Subject: Re: Logical Volume Managers
To: Christian Limpach <chris@Nice.CH>
From: Bill Studenmund <wrstuden@zembu.com>
List: tech-kern
Date: 06/28/2000 10:10:38
On Wed, 28 Jun 2000, Christian Limpach wrote:

> I need per-vg and per-lv storage but accessing a lv needs also access to the
> per-vg storage of the vg this lv is in unless you want to duplicate this

Just add a pointer from the lv to the vg storage. :-)

Look at how the zsc/zstty (Zilog serial port code) code works. There is
storage for each zs chip, and code for the things which can live on that
chip. The latter have pointers into the chip-specific data (well, channel
specific).

> information in each per-lv storage.  I tend to prefer to use one softc for

One single struct, or one copy of that struct?

> the whole lvm system, except that I'm somewhat unclear on these points:
> - is the number of items in one pool limited or is there a performance
> advantage to use different pools for each vg or each lv?
> - since there is space for a disklabel in the struct disk and this space is
> used for on-the-fly generation of disklabels for DIOCGPART, can this break?

Maybe. I'd need to see the code.

> - are there advantages to allocating memory at boot time versus allocating
> memory as needed?

Not sure.

> My strategy routine gets a single struct buf to process.  If this request
> spans several physical extents or striping is used, I need to make several
> strategy calls to the drivers which are used for the actual storage of the
> data.  I use buffers which I manage via pool_init/pool_get/pool_put.  This
> is my understanding of the code ccd uses to do a similar thing.

Ahhh..

> I think I need to use disklabels since that's the structure which is used to
> present a partition (=logical volume) to the rest of the system.  My driver
> gets some DIOCGPART ioctls now and then and I don't know what would happen
> if I didn't process them correctly.

Hmmm... Yeah, that can be a problem. You'd break things if you didn't
support them.

> I think the problem is that disklabels are used for two things:
> - dividing up the space on a disk into several areas
> - representing partitions to the rest of the system
> I think they are suited quite well for the first use but not too well for
> the second use (see sbin/newfs.c and how it tries to find out the size of
> the partition it is going to initialize...).  There's also the limit on the
> number of partitions without which I would have used one disklabel to hold
> all the logical volumes (=partitions) of one volume group.  Instead I use
> one disklabel for each logical volume which is generated on the fly.

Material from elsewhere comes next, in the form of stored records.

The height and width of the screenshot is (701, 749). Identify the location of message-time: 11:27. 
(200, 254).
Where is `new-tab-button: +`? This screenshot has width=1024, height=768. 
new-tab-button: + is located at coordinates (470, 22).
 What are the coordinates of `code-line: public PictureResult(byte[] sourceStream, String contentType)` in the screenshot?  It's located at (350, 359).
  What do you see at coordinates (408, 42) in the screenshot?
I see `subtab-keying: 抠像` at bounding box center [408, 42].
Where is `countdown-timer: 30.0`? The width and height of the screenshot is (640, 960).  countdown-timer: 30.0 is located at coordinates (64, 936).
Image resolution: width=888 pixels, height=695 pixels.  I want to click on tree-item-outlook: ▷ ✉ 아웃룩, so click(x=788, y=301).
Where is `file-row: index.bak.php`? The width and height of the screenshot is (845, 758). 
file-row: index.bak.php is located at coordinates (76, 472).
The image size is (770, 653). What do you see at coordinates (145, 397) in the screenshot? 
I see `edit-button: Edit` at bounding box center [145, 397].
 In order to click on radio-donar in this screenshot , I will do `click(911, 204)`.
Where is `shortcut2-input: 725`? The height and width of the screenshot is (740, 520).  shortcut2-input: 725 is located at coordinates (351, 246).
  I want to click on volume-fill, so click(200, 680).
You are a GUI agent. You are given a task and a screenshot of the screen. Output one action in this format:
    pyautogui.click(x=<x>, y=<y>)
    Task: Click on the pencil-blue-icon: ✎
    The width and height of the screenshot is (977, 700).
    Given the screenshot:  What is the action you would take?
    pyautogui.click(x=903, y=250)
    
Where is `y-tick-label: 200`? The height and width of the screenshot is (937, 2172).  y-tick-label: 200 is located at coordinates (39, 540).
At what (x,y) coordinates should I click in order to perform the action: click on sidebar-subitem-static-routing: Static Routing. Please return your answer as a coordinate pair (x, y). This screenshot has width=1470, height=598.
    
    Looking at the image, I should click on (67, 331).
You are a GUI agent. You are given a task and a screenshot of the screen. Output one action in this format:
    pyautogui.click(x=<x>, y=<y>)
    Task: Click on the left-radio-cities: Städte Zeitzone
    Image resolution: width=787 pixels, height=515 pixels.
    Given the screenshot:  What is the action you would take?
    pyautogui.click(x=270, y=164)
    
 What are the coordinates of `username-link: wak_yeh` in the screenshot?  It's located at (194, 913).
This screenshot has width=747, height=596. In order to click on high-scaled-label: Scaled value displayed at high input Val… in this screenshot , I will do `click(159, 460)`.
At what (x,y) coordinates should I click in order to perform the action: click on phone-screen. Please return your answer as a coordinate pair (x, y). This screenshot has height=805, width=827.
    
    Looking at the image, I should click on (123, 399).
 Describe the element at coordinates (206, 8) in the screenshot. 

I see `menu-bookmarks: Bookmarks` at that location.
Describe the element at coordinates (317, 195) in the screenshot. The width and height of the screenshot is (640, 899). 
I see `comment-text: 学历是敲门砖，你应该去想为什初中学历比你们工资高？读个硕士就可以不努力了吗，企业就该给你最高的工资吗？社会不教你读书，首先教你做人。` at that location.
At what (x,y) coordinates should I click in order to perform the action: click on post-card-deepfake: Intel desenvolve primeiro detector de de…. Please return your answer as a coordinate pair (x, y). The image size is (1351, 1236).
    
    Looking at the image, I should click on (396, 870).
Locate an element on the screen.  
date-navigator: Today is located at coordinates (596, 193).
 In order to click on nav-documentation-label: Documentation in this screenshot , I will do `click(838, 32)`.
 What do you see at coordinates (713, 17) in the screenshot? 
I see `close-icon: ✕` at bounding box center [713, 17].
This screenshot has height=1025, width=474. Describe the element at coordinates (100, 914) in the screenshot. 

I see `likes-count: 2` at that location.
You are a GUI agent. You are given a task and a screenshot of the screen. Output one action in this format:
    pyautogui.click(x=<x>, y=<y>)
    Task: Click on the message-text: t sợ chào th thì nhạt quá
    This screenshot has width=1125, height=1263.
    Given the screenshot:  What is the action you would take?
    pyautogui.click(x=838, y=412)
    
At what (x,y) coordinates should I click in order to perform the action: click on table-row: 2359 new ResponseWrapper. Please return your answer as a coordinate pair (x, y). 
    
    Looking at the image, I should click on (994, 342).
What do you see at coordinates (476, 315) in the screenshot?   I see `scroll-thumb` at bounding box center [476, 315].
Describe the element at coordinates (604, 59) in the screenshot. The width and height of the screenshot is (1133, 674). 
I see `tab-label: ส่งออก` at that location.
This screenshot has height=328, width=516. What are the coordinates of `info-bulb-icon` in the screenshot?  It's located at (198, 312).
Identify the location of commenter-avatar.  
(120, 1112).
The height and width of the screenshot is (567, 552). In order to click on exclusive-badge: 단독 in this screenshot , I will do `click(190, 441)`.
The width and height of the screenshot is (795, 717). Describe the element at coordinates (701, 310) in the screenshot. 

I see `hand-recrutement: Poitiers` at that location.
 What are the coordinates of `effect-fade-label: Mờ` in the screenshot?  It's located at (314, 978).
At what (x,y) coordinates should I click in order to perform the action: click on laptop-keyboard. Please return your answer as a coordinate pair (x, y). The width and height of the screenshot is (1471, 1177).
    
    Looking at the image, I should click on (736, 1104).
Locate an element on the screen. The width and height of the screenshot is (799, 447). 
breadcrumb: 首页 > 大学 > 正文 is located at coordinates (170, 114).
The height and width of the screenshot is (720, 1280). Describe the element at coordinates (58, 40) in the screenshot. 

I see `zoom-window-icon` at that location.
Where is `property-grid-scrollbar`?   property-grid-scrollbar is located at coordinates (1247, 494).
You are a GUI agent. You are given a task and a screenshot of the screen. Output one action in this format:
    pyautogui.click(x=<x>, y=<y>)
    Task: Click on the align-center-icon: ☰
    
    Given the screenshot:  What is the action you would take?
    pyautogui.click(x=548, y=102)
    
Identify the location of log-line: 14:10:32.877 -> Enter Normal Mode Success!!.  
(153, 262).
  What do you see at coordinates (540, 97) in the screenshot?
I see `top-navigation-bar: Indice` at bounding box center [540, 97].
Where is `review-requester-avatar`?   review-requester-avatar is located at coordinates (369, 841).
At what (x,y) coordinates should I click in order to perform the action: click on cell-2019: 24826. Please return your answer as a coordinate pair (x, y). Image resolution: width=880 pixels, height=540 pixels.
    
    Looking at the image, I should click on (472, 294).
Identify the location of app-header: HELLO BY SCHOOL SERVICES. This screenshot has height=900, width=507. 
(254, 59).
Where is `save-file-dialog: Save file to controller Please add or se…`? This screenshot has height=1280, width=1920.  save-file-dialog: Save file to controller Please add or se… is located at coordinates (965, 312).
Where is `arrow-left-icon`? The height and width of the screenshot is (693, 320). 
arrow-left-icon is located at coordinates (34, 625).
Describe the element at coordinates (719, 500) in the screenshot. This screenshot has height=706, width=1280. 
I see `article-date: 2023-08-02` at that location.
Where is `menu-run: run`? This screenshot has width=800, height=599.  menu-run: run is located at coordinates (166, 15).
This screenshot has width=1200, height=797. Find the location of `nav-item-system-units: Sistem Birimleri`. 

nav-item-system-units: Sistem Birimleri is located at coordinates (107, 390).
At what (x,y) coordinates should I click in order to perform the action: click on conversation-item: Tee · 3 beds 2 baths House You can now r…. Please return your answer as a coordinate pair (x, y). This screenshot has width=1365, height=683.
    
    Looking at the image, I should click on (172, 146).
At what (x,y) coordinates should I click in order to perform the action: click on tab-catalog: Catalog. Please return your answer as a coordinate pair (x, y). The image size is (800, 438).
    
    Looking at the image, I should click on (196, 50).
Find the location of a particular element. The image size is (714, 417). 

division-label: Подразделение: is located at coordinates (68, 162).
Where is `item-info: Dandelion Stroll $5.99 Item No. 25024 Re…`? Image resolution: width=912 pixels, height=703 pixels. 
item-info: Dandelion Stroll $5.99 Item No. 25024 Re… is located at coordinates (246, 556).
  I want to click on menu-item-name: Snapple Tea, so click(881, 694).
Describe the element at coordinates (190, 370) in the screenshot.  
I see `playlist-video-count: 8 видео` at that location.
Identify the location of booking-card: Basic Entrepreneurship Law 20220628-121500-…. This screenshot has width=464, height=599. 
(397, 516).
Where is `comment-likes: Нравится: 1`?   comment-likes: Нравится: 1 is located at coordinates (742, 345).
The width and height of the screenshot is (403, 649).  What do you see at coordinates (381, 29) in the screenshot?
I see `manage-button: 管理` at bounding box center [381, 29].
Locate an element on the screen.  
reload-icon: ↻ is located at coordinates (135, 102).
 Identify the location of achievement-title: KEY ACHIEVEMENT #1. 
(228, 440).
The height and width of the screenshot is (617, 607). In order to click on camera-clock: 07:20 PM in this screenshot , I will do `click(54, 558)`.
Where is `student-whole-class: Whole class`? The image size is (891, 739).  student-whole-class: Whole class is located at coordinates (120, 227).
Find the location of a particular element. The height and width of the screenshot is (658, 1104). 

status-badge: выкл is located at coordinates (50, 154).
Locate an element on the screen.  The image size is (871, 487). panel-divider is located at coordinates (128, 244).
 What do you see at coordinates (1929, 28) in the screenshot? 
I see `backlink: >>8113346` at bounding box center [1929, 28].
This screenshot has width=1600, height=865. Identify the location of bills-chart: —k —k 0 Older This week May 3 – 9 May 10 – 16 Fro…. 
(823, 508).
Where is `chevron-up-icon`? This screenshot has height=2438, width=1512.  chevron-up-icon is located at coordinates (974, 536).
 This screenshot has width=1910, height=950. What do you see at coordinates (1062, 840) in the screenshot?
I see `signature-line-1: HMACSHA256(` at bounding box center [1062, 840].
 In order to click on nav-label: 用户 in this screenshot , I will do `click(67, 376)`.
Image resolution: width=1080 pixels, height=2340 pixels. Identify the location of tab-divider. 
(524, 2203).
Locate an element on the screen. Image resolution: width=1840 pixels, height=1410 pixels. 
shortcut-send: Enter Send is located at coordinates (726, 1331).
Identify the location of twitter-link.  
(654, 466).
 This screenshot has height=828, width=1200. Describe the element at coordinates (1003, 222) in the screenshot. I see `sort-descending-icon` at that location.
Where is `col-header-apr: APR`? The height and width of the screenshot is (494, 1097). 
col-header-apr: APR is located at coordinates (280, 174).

I misunderstood. I agree fully with you here, and think it makes a lot of
sense. :-)

> yes and no, wouldn't it be nicer to be able to use as many ccd's as you
> want?  I mean ccd's can be configured at any time, not only at boot and I
> don't see any reason in the ccd code why it wouldn't be possible to only
> allocate the memory needed when the ccd is configured.  It's "oh, there is a
> ccd here btw" which the user can trigger at any time.

It would be nice, but no one's implimented it yet. :-(

> > I'm not sure, but I think it'd be fine to make vg's pseudo-devices (you'll
> > probably have a good handle on the number of vg's you'll have around at
> > config time). Also, I think you can use the config framework to find lv's
> > under vg's (if not, you can probably talk Jason into doing it).
> 
> hmm, I would advocate against this since it will make the code in the kernel
> a lot bigger.  As it is now, the part in the kernel only uses the data
> structures it gets passed from the userspace programs.  The kernel won't
> read the configuration from disks and parse it.  I think it's better to do
> all this in userspace.

Oh, I was not clear.

pseudo-devices are statically aloocated at boot, while physical devices
are allocated on the fly (this is an approximation, but a good &
general one. cds, sds, wds, and a lot of other things match it). The
difference is that "physical" devices have a parent which will come along
and say, oh, hey, I found another one of these. pseudo-devices don't have
such a parent, so there's nothing to come along and say, I found more. So
they are allocated at boot.

The trick is that the parent can "find" the device in response to a user
program initiating a special ioctl(). It doesn't have to go scan disks.

So the code you have now probably would work, I'm just suggesting tweaking
the way lv's and vg's find each other and are allocated. Oh, implicit in
this is that vg's (the parents) and lv's (the children) have different
softc structures. And children usually have pointers to their parents.